Nova Scotia

Collaborative-care clinics a hit with doctors, but slow rolling out

The province's shift to collaborative health practices is getting good reviews from new doctors, but thousands of patients are still without a family physician - and that has at least one group calling for interim approaches.

Doctors Nova Scotia says more flexibility would help patients in need

A doctor wearing a white coat and stethoscope.
The province's deputy minister of health recently said Nova Scotia will need 78 collaborative family clinics. (David Donnelly/CBC)

As the government works to recruit doctors to practise in the province, a director with Doctors Nova Scotia says more flexibility during the changeover to collaborative-care centres could help the thousands of patients who currently don't have a family doctor.

Kevin Chapman says "it's a long haul" getting a family physician for everyone, even though the move toward collaborative centres is happening as fast as it can. 

There are 50 such practices across the province in various stages of readiness, including 14 that are in development and the eight collaborative emergency centres set up by the former NDP government.

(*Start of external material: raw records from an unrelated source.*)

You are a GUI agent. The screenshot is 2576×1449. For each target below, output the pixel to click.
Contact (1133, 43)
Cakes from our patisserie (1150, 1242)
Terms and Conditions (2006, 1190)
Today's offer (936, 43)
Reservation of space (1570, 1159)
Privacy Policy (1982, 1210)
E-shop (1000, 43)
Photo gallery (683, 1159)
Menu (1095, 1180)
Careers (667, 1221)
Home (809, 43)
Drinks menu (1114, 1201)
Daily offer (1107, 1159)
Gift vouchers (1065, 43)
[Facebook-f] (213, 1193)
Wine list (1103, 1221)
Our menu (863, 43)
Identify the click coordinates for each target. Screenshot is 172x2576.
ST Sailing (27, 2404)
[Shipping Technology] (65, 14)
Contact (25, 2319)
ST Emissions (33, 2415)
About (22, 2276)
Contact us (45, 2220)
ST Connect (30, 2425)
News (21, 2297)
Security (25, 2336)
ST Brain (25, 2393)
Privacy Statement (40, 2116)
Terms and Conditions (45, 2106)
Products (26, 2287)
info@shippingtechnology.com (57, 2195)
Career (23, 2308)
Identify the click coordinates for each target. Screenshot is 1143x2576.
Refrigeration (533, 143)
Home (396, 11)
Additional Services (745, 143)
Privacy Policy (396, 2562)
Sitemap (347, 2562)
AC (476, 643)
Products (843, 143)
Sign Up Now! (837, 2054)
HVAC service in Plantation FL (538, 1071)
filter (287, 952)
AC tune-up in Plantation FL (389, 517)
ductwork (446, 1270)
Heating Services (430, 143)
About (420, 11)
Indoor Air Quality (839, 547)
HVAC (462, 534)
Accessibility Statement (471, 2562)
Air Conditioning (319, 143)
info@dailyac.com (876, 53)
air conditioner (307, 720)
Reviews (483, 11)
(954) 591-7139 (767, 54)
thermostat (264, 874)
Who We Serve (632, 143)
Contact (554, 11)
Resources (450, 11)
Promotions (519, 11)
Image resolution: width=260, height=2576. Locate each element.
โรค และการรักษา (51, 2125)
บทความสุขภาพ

But getting to the point where everyone who needs access has it is years away.

'We can't be overly dogmatic'

That's why Chapman would like to see more flexibility in the system to allow doctors to set up in areas where there's patient demand, even if it doesn't fit the health authority's desired long-term structure.

To Chapman, it makes more sense to prioritize getting doctors here now, and then integrating them with the collaborative system later.

With anywhere from 25,000 to 90,000 Nova Scotians still waiting for a doctor, it's a process he said could use multiple approaches.

"We can't be overly dogmatic about this," he said. "I think it's a buyer's market right now for docs."

The health authority has said the collaborative model is meant to bring together a variety of health-care professionals — a family doctor, nurse, nurse practitioner, dietitian, psychologist and others — to provide better care and free up doctors to spend more time with patients who need to see them.

What doctors want

Health-care officials have said working in team-based medical care is what most new doctors want, in part because it's the environment in which they train and because it also gives them a better semblance of work-life balance.

Dr. Pamela Lai, who is about to complete her family medicine residency, said the idea of having colleagues to provide support, especially at the start of one's career, is attractive.

"I think that if you were to poll current residents in family medicine, the majority would rather work in a group than in a solo practice."

Dr. Adam Aleksis is a Dalhousie University grad who devotes part of his time to a clinic at Truro's Colchester East Hants Health Centre that is a prototype of the collaborative family practices Nova Scotia is shifting toward.

'The future of medicine'

Aleksis is also a fan of the approach.

"People assume that physicians are knowledgeable in all areas, and that's not necessarily very true. There are many experts that are good health providers."

Similar to Chapman, Aleksis doesn't want a cookie-cutter approach to collaborative care.

He believes the collaborative model is "the future of medicine," but his one concern would be if there is a push for a one-size-fits-all model.

"It's almost like a treatment for an area," he said. "And you want to tailor the treatment to the people that live there."

Lynn Edwards, the health authority's director of primary health care, said efforts to do just that are happening, with community meetings over the last six months being used to determine the needs of an area that will eventually get a collaborative clinic.